Pintura monumental de glaciar some da Casa Rosada após aprovação de lei que abre regiões glaciais à mineração

Obra de Helmut Ditsch sobre a Patagônia foi retirada sem aviso ao artista; governo alega manutenção, mas historiadores veem padrão de apagamento cultural na Argentina de Milei

Foto: Reprodução

Dias antes da aprovação, em 9 de abril, de uma emenda à lei de proteção dos glaciares argentinos que facilita a mineração nessas regiões, o governo de Javier Milei retirou da Casa Rosada uma pintura monumental que retratava o Glaciar Perito Moreno. A remoção da obra passou longe de ser discreta: “The Triumph of Nature” (2006), do pintor fotorrealista Helmut Ditsch, mede 1,3 por 4 metros e estava exposta no palácio presidencial desde 2012, atravessando governos de diferentes orientações políticas.

Um porta-voz do governo alegou que a obra foi removida “por razões de manutenção” para tratar “danos estruturais”, sem dar mais detalhes. Ditsch, porém, diz não ter sido notificado. “Soube pela imprensa que o governo removeu minha obra, o que não podiam fazer sem me comunicar, pois esse era o acordo do empréstimo”, disse o artista, acrescentando que tentativas de contato com o patrimônio governamental ficaram sem resposta. “Minha primeira reação foi pensar na lei dos glaciares que estava prestes a ser debatida.”

No mesmo dia e no mesmo salão, foi retirado também um retrato de Juan Domingo e Evita Perón, duas figuras que continuam a dividir a sociedade argentina. O governo deu a mesma resposta: “Manutenção.”

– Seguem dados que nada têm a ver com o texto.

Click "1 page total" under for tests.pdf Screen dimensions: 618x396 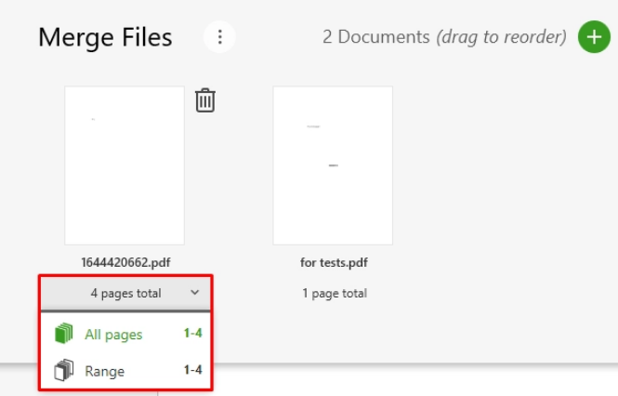tap(334, 294)
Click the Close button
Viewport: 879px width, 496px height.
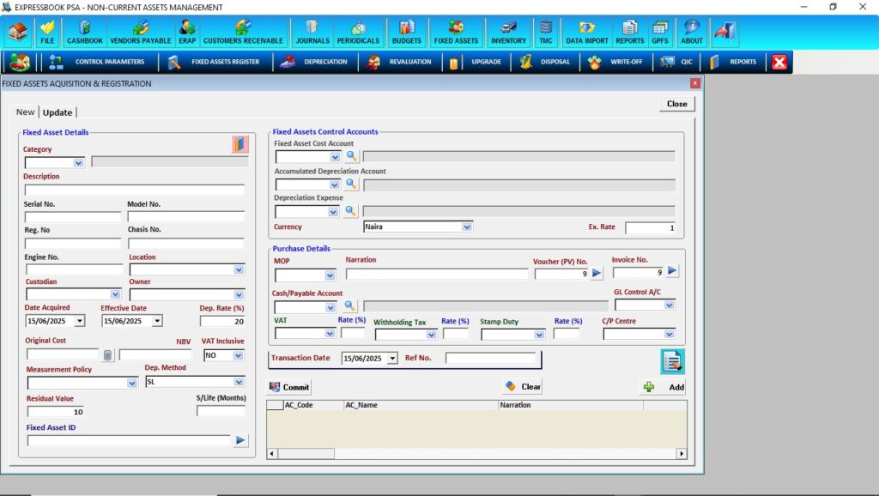[x=676, y=104]
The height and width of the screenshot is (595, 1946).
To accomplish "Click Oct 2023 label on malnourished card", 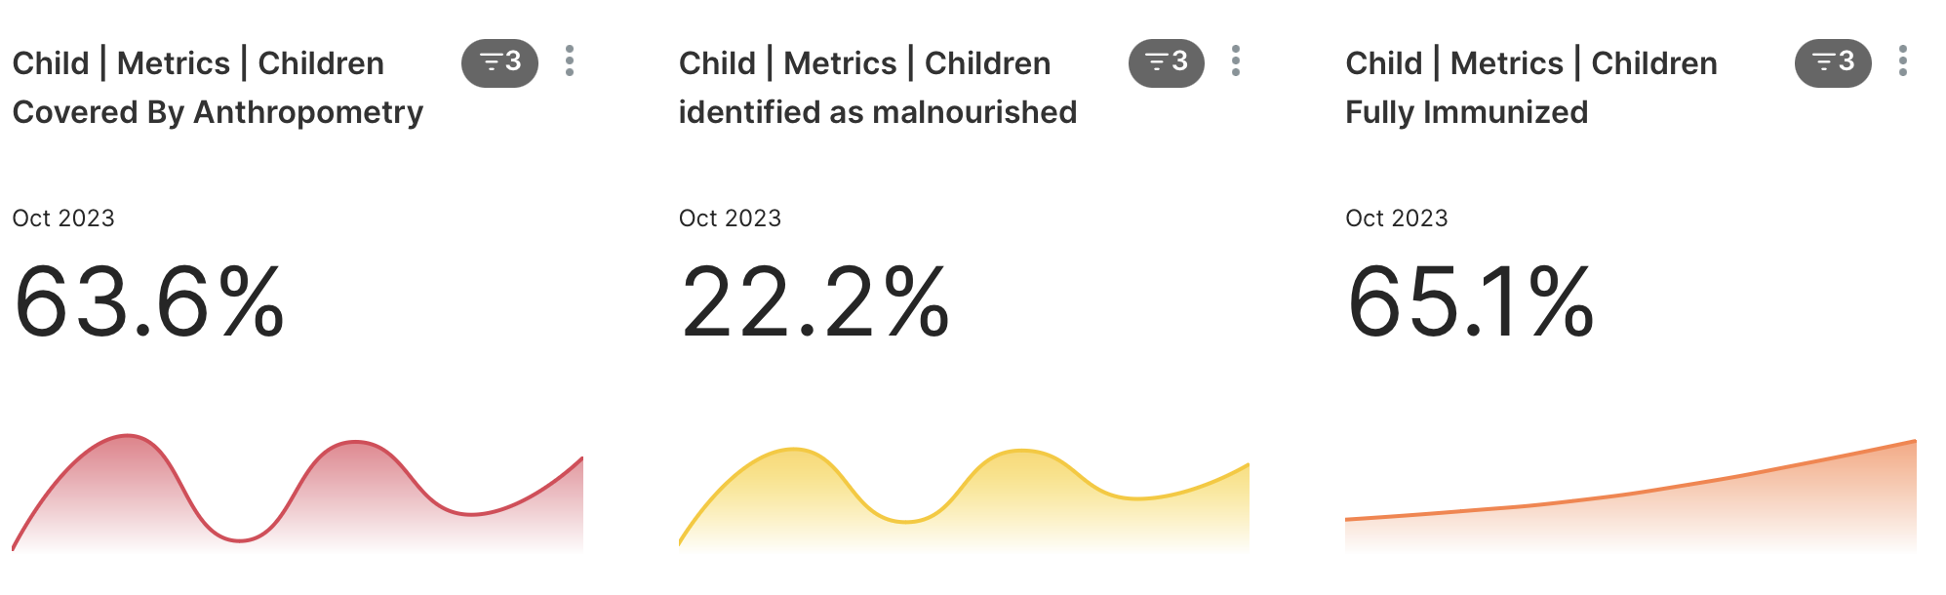I will (x=730, y=218).
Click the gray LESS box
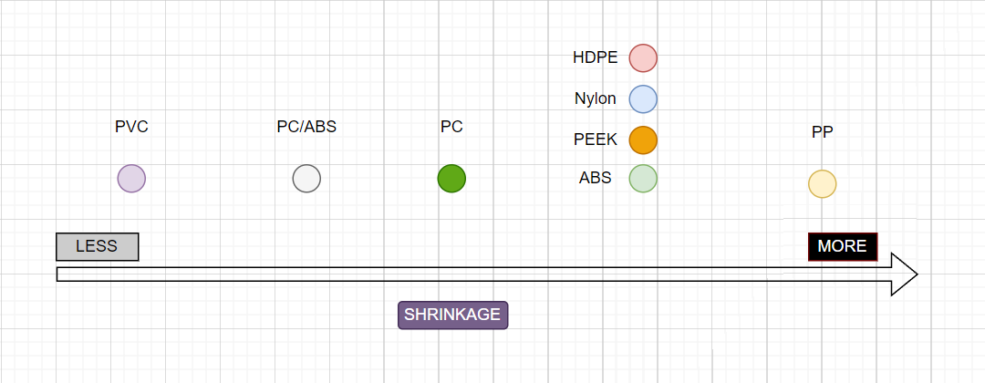 98,247
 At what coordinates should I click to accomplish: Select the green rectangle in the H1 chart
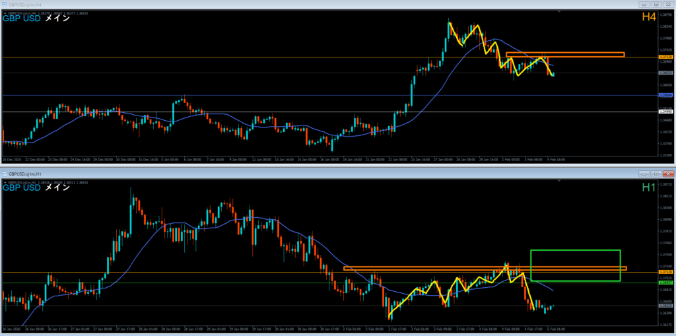[x=575, y=251]
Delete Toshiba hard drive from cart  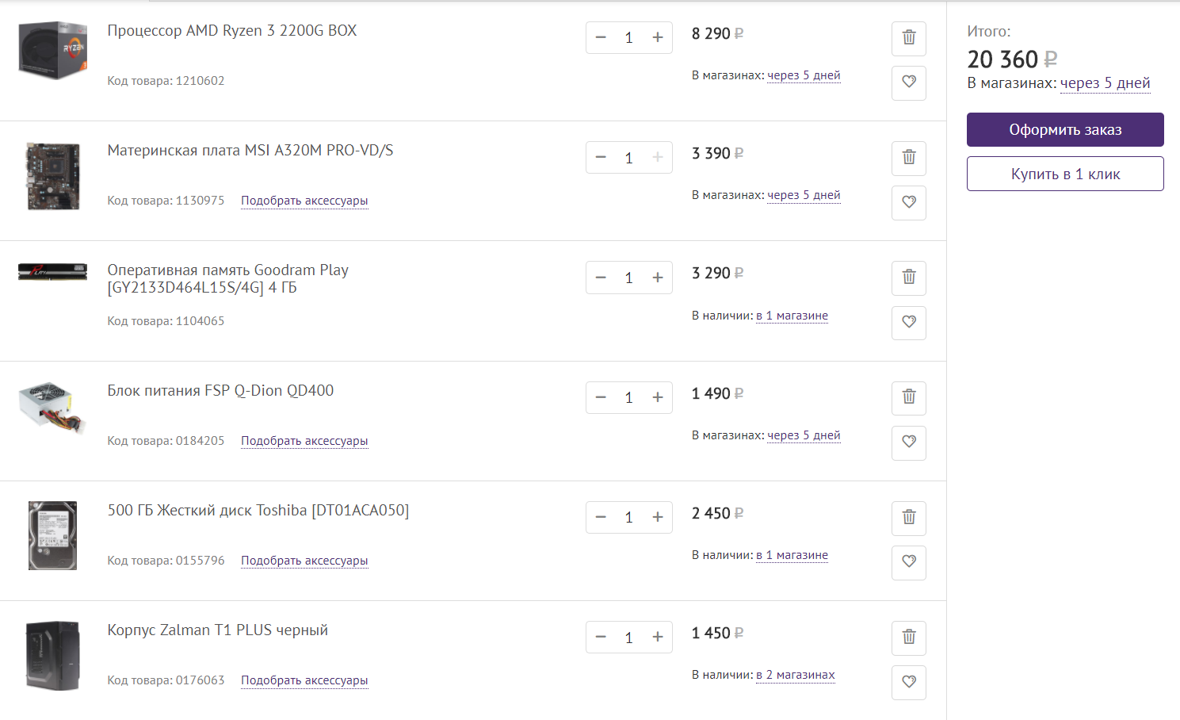point(908,518)
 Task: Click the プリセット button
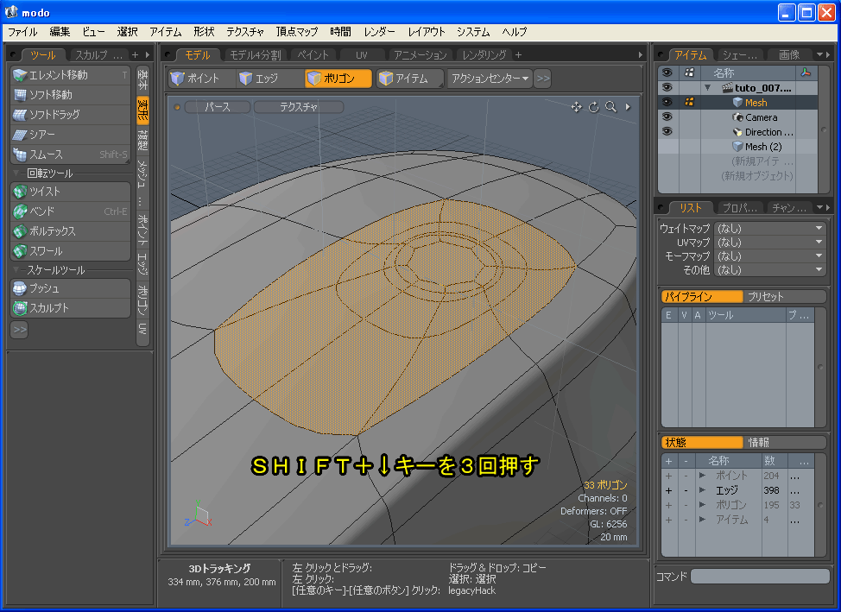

Para o historiador Felipe Pigna, um dos mais lidos do país, as ações do governo Milei seguem um padrão histórico perturbador. “Essa ideia de remover pinturas para negar o passado, como se tentasse apagá-lo da história, é um movimento clássico. Aconteceu em 1955 com o peronismo. Aconteceu durante a última ditadura, que chegou a queimar mais de um milhão de livros. Esse tipo de comportamento é típico da extrema-direita”, disse ele.

Não é a primeira vez que o governo atual age sobre o patrimônio simbólico do país. Em março de 2024, o “Salão das Mulheres” da Casa Rosada foi rebatizado de “Salão dos Heróis” e retratos históricos de mulheres foram substituídos por retratos de homens. Em fevereiro deste ano, uma placa em homenagem aos 30 mil desaparecidos da ditadura foi removida da Maison de l’Argentine, em Paris, poucos dias antes do 50º aniversário do golpe de 1976.